Directions for this task — Every line of the records that contains "click" should be tallied, and only the resulting number returned.

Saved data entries

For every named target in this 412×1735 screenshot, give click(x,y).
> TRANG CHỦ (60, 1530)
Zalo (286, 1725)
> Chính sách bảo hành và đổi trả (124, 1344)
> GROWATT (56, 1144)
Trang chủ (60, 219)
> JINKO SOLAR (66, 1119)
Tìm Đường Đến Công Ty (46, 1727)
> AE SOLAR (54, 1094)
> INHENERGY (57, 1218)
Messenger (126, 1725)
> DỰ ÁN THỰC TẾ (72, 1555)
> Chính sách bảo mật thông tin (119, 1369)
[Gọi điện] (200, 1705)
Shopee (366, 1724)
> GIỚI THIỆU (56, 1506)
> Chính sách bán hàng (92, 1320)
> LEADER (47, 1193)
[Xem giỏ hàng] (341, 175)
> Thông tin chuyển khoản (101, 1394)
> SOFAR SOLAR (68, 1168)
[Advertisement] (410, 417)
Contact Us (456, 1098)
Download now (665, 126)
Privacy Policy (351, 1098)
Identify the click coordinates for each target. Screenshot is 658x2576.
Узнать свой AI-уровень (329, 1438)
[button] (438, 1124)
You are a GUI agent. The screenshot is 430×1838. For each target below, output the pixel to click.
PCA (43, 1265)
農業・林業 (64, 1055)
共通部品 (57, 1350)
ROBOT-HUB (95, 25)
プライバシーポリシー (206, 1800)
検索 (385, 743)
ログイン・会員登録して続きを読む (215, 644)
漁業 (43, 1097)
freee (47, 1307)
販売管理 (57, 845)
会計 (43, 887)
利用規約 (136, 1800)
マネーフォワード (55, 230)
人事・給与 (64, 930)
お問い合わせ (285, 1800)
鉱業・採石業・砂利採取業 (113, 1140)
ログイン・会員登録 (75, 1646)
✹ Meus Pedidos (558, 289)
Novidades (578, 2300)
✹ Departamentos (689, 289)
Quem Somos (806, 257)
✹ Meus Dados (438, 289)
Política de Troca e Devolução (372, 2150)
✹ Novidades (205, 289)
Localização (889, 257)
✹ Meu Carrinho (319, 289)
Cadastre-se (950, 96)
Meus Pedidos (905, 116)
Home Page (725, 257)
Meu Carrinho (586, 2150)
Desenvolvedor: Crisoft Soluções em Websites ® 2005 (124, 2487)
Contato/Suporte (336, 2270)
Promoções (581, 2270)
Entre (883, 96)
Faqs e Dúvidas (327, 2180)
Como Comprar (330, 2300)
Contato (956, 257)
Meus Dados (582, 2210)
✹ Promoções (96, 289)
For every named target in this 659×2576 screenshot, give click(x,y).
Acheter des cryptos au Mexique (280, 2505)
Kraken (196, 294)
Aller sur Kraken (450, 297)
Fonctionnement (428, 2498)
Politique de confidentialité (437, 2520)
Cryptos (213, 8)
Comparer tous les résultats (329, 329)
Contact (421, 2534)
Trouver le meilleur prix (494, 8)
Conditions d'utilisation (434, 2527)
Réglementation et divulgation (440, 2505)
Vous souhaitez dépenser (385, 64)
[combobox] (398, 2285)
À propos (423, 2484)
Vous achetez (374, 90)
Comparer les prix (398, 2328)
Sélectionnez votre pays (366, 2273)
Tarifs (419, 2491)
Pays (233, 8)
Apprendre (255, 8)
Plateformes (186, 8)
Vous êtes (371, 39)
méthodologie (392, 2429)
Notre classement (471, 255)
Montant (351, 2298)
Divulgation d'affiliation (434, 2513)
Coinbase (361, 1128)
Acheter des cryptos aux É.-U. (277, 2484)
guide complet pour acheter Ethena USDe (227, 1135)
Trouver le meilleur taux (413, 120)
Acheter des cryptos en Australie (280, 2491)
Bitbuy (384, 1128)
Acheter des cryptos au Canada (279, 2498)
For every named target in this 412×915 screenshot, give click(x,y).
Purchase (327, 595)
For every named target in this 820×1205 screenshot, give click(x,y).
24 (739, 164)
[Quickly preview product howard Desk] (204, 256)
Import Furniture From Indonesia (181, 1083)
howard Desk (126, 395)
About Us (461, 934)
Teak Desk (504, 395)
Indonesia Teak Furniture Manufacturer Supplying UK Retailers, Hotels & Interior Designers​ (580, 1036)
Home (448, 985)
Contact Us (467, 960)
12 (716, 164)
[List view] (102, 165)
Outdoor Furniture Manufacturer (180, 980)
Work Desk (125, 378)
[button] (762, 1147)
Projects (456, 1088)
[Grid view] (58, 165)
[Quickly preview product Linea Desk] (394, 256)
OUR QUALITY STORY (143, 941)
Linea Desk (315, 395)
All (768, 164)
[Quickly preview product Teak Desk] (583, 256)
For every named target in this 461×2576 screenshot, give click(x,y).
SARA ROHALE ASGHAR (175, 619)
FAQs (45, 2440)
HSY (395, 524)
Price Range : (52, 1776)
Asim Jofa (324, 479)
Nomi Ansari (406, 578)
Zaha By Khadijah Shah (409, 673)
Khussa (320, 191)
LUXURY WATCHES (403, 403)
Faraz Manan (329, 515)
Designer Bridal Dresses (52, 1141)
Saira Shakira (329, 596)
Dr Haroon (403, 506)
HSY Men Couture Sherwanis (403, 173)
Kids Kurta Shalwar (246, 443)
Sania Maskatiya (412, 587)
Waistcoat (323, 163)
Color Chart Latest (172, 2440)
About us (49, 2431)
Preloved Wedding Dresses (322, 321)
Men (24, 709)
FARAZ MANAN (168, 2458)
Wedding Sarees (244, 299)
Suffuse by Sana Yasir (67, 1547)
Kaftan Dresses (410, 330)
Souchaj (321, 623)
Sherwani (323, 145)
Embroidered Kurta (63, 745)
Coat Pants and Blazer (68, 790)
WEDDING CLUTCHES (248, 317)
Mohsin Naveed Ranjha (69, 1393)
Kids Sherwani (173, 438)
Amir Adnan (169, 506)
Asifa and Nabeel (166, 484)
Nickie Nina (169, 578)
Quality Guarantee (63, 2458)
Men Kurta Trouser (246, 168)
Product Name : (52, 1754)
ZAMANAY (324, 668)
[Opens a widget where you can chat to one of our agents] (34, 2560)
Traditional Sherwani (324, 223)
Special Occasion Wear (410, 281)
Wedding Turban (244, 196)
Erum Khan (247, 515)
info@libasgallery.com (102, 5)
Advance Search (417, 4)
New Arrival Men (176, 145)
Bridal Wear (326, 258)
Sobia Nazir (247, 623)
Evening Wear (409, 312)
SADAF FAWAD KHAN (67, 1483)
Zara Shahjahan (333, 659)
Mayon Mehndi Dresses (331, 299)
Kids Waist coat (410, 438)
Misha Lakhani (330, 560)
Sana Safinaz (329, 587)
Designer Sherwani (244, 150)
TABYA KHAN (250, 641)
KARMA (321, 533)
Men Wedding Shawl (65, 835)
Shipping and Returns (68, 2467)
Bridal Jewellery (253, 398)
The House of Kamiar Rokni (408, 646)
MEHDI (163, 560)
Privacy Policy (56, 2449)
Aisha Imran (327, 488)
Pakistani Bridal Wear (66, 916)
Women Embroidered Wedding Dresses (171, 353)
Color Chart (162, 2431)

Solved problem — 7